Blood pressure monitoring
Blood pressure was measured using the CODA programmable non-invasive tail-cuff sphygmomanometer (Kent Scientific, Torrington, CT) on conscious mice. Mice were initially subjected to an acclimation period of five cycles prior to blood pressure assessment. Subsequently, systolic blood pressure (SBP) was measured in each mouse for 60 continuous cycles and an average of SBP was quantified.
Urine albumin and creatinine measurement
Urine albumin was measured using an ELISA kit (Bethyl Laboratory, Houston, TX), and urine creatinine was measured using a colorimetric assay kit (Cayman, Ann Arbor, MI.)
Kidneys were removed and fixed with 4% paraformaldehyde 16 h at 4 °C. The 4-μm sections were cut from paraffin-embedded kidney tissues. Sections were stained with PAS) for histology analysis. Assessment of the mesangial and glomerular cross-sectional areas was performed by pixel counts on the kidney section in a blinded fashion, under × 400 magnification (Zeiss AX10 microscope, Carl Zeiss Canada Ltd, Toronto, ON, Canada) as previously described32,33. In brief, digitized images were scanned and profile areas were traced using ImageJ. The mean glomerular tuft volume was determined from the mean glomerular cross-sectional area by light microscopy. The glomerular cross-sectional area was calculated based on the average area of 30 glomeruli in each group, and the glomerular tuft volume was calculated using Equation 1:
GV = (β/κ) xGA3/2 (1), where β = 1.38, the shape coefficient of spheres (the idealized shape of glomeruli), and κ = 1.1, the size distribution coefficient, and GA, glomerular area. The mesangial matrix expansion was defined as a periodic acid–Schiff–positive and nuclei-free area in the mesangium. Quantification of mesangial expansion was based on 20 glomeruli cut at the vascular pole per mouse in each group.

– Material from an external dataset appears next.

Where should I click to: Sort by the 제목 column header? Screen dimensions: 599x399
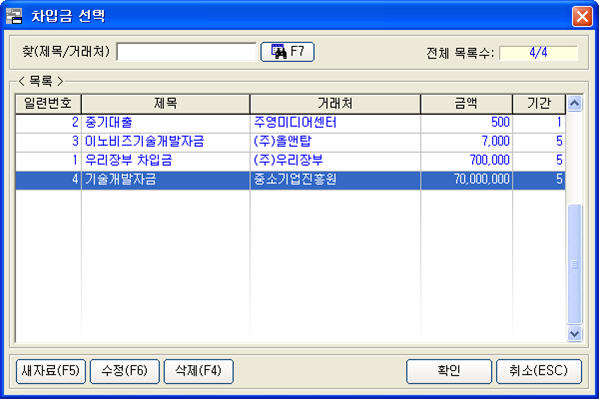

Kidney sections from these mice were prepared in an identical fashion. Immunostaining was performed using anti-WT-1 from Santa Cruz (sc-192) or anti-collagen IV antibody (Chemicon, ab756p) at 1:50 dilution. After staining, slides were mounted in Aqua Poly/Mount (Polysciences Inc.) and photographed under an AxioVision IIe microscope with a digital camera. Counting of podocytes and quantification of glomerular area and volume were performed using ImageJ and by the method standardized by Animal Models of Diabetic Complications Consortium57. ImageJ 1.26t software was used to measure the level of immunostaining in the glomeruli. First, the images were converted to 8-bit grayscale. Next, the glomerular region was selected for the measurement of area and integrated density. Next, the background intensity was measured by selecting three distinct areas in the background with no staining. The corrected optical density (COD) was determined using Equation 2: COD = ID – (A × MGV), where ID is the integrated density of the selected glomerular region, A is the area of the selected glomerular region, and MGV is the mean gray value of the background readings.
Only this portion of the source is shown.